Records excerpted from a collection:
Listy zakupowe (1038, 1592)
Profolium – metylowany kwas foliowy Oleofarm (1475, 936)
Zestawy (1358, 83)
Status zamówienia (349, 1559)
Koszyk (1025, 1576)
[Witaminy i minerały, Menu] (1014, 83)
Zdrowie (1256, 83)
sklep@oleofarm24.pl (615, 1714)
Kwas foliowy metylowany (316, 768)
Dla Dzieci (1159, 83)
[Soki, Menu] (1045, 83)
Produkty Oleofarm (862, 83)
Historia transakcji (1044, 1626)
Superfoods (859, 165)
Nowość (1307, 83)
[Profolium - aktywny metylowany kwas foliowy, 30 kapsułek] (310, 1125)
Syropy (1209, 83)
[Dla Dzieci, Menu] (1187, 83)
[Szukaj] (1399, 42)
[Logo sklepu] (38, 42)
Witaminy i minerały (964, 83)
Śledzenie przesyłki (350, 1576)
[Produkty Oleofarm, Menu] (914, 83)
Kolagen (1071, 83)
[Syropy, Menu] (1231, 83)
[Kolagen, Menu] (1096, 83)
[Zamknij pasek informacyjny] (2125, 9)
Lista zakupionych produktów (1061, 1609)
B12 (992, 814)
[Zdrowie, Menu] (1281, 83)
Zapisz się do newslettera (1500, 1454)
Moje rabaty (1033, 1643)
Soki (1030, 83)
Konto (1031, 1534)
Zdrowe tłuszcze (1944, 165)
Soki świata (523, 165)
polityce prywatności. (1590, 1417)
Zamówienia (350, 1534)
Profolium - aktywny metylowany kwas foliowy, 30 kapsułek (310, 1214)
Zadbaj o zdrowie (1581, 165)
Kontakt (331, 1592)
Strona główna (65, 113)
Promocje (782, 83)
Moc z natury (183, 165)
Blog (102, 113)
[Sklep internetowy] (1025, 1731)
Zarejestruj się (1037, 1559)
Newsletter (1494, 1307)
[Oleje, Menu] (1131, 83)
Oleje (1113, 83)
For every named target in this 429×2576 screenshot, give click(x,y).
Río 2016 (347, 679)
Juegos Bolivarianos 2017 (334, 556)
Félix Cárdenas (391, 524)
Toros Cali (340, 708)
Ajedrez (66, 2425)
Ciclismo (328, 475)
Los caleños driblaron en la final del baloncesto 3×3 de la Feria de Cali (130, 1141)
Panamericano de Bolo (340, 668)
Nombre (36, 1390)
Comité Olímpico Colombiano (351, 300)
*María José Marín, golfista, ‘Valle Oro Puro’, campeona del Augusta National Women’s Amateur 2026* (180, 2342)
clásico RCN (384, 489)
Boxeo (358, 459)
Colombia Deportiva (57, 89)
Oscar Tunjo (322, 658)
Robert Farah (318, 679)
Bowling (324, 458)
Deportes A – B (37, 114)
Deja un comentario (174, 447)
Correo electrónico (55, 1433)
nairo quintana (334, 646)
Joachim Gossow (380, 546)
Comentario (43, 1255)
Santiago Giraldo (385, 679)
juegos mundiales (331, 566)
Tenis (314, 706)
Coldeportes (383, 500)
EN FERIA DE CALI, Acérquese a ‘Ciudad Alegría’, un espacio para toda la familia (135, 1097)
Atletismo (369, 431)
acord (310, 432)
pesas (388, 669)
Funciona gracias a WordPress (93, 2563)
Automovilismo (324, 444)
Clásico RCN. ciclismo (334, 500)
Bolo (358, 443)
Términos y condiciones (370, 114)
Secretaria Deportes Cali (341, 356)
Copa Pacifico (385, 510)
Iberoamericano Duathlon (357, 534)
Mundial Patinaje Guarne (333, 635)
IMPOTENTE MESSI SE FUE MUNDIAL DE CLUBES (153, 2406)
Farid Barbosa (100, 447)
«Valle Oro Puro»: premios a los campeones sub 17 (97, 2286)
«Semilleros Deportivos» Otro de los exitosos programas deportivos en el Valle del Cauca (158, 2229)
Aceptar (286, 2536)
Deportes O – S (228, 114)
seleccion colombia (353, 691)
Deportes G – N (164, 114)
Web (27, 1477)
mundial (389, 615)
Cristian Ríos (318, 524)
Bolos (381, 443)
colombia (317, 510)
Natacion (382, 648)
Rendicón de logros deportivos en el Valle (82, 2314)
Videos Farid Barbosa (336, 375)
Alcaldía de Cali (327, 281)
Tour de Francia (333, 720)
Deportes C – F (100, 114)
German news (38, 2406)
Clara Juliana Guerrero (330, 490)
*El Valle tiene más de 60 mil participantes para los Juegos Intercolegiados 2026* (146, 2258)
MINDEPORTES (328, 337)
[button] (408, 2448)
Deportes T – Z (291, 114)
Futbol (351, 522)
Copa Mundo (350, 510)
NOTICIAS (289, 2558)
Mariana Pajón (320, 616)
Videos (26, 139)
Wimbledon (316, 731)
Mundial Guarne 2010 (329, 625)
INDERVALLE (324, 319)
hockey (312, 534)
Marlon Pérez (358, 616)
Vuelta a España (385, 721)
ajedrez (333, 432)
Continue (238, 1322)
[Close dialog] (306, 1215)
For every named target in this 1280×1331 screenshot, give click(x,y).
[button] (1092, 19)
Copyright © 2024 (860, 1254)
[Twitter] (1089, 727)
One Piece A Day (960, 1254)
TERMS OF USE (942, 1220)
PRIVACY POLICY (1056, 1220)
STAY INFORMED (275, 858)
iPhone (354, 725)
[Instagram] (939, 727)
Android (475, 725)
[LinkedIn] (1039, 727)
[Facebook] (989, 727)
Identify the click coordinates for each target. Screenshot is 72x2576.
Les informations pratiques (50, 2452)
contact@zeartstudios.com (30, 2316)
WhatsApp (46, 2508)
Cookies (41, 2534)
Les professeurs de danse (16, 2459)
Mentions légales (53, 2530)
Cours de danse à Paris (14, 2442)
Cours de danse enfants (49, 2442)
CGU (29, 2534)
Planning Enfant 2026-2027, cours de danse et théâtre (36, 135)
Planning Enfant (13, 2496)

__EXERCISE BRIEF__. Repeat, exactly as they stand above, the lines from the line with "17 (97, 2286)" to the line with "Cours de danse à Paris (14, 2442)", both lines included.

__RESULT OF THE TASK__.
«Valle Oro Puro»: premios a los campeones sub 17 (97, 2286)
«Semilleros Deportivos» Otro de los exitosos programas deportivos en el Valle del Cauca (158, 2229)
Aceptar (286, 2536)
Deportes O – S (228, 114)
seleccion colombia (353, 691)
Deportes G – N (164, 114)
Web (27, 1477)
mundial (389, 615)
Cristian Ríos (318, 524)
Bolos (381, 443)
colombia (317, 510)
Natacion (382, 648)
Rendicón de logros deportivos en el Valle (82, 2314)
Videos Farid Barbosa (336, 375)
Alcaldía de Cali (327, 281)
Tour de Francia (333, 720)
Deportes C – F (100, 114)
German news (38, 2406)
Clara Juliana Guerrero (330, 490)
*El Valle tiene más de 60 mil participantes para los Juegos Intercolegiados 2026* (146, 2258)
MINDEPORTES (328, 337)
[button] (408, 2448)
Deportes T – Z (291, 114)
Futbol (351, 522)
Copa Mundo (350, 510)
NOTICIAS (289, 2558)
Mariana Pajón (320, 616)
Videos (26, 139)
Wimbledon (316, 731)
Mundial Guarne 2010 (329, 625)
INDERVALLE (324, 319)
hockey (312, 534)
Marlon Pérez (358, 616)
Vuelta a España (385, 721)
ajedrez (333, 432)
Continue (238, 1322)
[Close dialog] (306, 1215)
For every named target in this 1280×1331 screenshot, give click(x,y).
[button] (1092, 19)
Copyright © 2024 (860, 1254)
[Twitter] (1089, 727)
One Piece A Day (960, 1254)
TERMS OF USE (942, 1220)
PRIVACY POLICY (1056, 1220)
STAY INFORMED (275, 858)
iPhone (354, 725)
[Instagram] (939, 727)
Android (475, 725)
[LinkedIn] (1039, 727)
[Facebook] (989, 727)
Identify the click coordinates for each target. Screenshot is 72x2576.
Les informations pratiques (50, 2452)
contact@zeartstudios.com (30, 2316)
WhatsApp (46, 2508)
Cookies (41, 2534)
Les professeurs de danse (16, 2459)
Mentions légales (53, 2530)
Cours de danse à Paris (14, 2442)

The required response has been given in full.